A friend of mine recently did a blog about “love”. He said that love is a choice. It cannot exist outside of a will to choose it. Unfortunately this also means a choice could be made in the other direction. We can all choose to hate, be indifferent, to do the wrong thing… in short, to sin. The mechanism by which evil exists is the same by which love exists – our choice. You can’t have one without the other. They are not two opposing “forces” warring for supremacy out there in the world. This battlefield is in our mind.

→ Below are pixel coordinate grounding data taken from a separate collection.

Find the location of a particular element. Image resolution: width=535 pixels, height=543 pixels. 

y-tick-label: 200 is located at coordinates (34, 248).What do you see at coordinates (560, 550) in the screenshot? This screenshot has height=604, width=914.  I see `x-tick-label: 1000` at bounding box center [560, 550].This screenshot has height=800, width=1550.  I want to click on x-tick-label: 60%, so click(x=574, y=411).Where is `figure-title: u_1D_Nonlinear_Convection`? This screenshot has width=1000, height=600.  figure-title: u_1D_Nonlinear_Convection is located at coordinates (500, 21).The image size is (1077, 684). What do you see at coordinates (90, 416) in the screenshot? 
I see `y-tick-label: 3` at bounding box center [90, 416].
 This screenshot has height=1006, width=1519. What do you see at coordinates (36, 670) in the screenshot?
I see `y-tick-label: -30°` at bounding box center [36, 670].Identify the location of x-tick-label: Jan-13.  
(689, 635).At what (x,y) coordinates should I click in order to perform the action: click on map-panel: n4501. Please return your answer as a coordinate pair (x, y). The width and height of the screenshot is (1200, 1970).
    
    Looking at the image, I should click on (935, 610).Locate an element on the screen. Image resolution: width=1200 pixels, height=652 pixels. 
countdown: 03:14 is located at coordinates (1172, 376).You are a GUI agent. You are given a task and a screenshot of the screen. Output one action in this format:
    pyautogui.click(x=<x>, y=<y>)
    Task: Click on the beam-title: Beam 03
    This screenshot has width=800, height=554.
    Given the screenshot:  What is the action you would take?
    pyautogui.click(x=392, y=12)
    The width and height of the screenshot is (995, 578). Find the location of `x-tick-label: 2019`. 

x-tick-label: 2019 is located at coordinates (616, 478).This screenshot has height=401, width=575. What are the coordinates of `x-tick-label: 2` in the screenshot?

I’m aware all this begs the question – surely God knew what would happen when he created it all? This can sometimes be where our human reasoning can fail us. Logic only takes us so far (see my 1st blog for an illustration). Personally I believe the relationship between the Father and us through Jesus is the “why” of Creation. He is called the “Lamb that was slain before the foundation of the world”. For this reason love HAS to be preserved. Therefore our will to choose, our human nature needs to be preserved.

The only question left to ask is – is love worth it? Do we have the right to answer that question?